**Record extracts:**
++++++++

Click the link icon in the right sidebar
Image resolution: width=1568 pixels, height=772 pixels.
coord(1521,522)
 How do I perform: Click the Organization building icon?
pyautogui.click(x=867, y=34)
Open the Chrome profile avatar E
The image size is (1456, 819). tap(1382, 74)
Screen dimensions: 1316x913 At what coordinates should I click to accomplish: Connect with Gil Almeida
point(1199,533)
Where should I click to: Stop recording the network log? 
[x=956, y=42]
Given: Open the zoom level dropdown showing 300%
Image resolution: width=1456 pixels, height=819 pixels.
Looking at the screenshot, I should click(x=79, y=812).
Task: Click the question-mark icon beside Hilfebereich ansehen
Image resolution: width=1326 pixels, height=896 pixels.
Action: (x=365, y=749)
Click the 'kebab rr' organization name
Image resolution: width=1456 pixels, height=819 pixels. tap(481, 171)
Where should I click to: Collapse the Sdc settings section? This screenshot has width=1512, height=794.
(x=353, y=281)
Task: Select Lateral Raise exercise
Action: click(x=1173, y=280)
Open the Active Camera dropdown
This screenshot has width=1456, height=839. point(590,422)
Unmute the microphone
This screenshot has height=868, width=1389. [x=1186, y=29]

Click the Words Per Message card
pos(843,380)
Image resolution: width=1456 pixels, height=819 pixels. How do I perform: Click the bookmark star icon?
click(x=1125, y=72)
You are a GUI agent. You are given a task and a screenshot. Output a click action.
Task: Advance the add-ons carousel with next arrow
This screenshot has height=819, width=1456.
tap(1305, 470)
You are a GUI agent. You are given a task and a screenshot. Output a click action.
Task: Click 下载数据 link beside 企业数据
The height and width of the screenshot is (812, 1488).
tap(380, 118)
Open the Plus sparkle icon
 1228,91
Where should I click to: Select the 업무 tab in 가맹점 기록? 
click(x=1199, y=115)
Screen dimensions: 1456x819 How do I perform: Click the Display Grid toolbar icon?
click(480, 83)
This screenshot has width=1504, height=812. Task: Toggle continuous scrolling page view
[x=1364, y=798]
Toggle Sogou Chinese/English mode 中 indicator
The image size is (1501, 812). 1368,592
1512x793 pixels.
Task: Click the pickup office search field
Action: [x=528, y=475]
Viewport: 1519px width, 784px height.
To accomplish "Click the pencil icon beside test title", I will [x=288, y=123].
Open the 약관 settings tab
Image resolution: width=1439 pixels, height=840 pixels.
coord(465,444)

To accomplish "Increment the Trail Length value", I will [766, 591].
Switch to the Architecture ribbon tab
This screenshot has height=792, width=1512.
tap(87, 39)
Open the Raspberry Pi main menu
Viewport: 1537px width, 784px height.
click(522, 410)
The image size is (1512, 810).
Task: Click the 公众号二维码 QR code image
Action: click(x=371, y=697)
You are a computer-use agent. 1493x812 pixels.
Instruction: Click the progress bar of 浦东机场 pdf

++++++++

Please copy each line from the material above in which the string "beside" appears.

Task: Click the question-mark icon beside Hilfebereich ansehen
Task: Click 下载数据 link beside 企业数据
To accomplish "Click the pencil icon beside test title", I will [x=288, y=123].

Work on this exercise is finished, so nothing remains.